- Instrucciones y requisitos -
Reproduce palabra por palabra y sin ningún cambio el fragmento completo sobre el oficio de escribir que aparece a continuación.

- Texto citado -
Para acatarla o transformarla, después.
Acaso
un día anulemos así los abismos que siguen separando lucidez y carne, plenitud
y tiempo. Es en la renovada dignidad del paso cotidiano donde la danza aprende
a volverse sagrada.
Por
cuanto respecta al creciente y decreciente desfilar de femeninas sílabas por
las diferentes aulas de mi educación primaria, más allá del impudor confesional
propio de toda autobiografía, si ahora me afano en puntualizar tan distantes
prendas sobre el papel (como cada vez que la evocación me devuelve a
territorios semejantes) lo hago más bien por razones de oficio.
Uno
empieza a escribir sin hacer demasiadas preguntas, suponiendo, con el jubiloso
candor de la certidumbre adolescente, que las respuestas son resultado natural,
casi automático, del alma encarnada puño y el puño encarnado letra. Sentir el
alma transparentada de su propio puño y letra parece y se asume como un procedimiento
muy sencillo, al término del cual aguarda la feliz consecuencia de un verso
todo luz, una trama toda hipnosis, un personaje todo seducción. Y una tarde
completa es excesivo tiempo para la redacción de veinte poemas. Y manos y tinta
faltan para darle salida al nítido tumulto de historias que se nos agolpa tras
los ojos. Y escribimos nuestra primera novela en quince días a los quince años.
Tal vez
la distancia que separa a un escritor potencial de un escritor a secas, no sea
sino aquella que media abismalmente entre convicción e intuición. Un buen día,
algo viene y les revela a algunos que no hay catálogo de respuestas capaz de
sostenerse realidad si no se halla enraizado en el vértigo de una sola pregunta
verdadera. Que escribir no es un subterfugio para contestarles a los otros,
sino la impiadosa demanda de interrogarnos a solas, con la vaga esperanza de
que el eco de esa duda resulte lo suficientemente hondo para al final revelarla
compartida.

- Material proporcionado -
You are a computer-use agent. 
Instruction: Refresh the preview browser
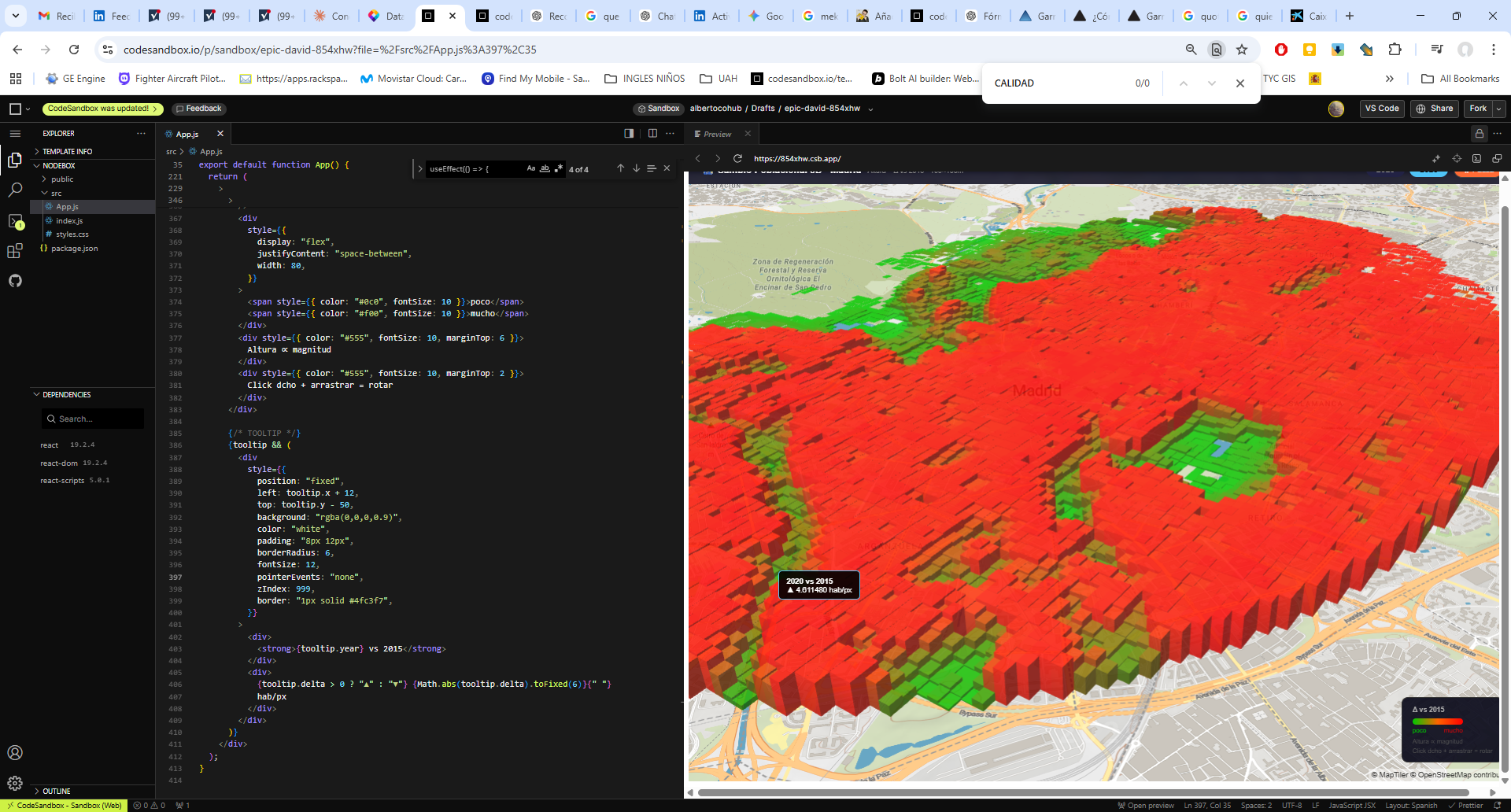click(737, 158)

- Resultado -
Para acatarla o transformarla, después.
Acaso
un día anulemos así los abismos que siguen separando lucidez y carne, plenitud
y tiempo. Es en la renovada dignidad del paso cotidiano donde la danza aprende
a volverse sagrada.
Por
cuanto respecta al creciente y decreciente desfilar de femeninas sílabas por
las diferentes aulas de mi educación primaria, más allá del impudor confesional
propio de toda autobiografía, si ahora me afano en puntualizar tan distantes
prendas sobre el papel (como cada vez que la evocación me devuelve a
territorios semejantes) lo hago más bien por razones de oficio.
Uno
empieza a escribir sin hacer demasiadas preguntas, suponiendo, con el jubiloso
candor de la certidumbre adolescente, que las respuestas son resultado natural,
casi automático, del alma encarnada puño y el puño encarnado letra. Sentir el
alma transparentada de su propio puño y letra parece y se asume como un procedimiento
muy sencillo, al término del cual aguarda la feliz consecuencia de un verso
todo luz, una trama toda hipnosis, un personaje todo seducción. Y una tarde
completa es excesivo tiempo para la redacción de veinte poemas. Y manos y tinta
faltan para darle salida al nítido tumulto de historias que se nos agolpa tras
los ojos. Y escribimos nuestra primera novela en quince días a los quince años.
Tal vez
la distancia que separa a un escritor potencial de un escritor a secas, no sea
sino aquella que media abismalmente entre convicción e intuición. Un buen día,
algo viene y les revela a algunos que no hay catálogo de respuestas capaz de
sostenerse realidad si no se halla enraizado en el vértigo de una sola pregunta
verdadera. Que escribir no es un subterfugio para contestarles a los otros,
sino la impiadosa demanda de interrogarnos a solas, con la vaga esperanza de
que el eco de esa duda resulte lo suficientemente hondo para al final revelarla
compartida.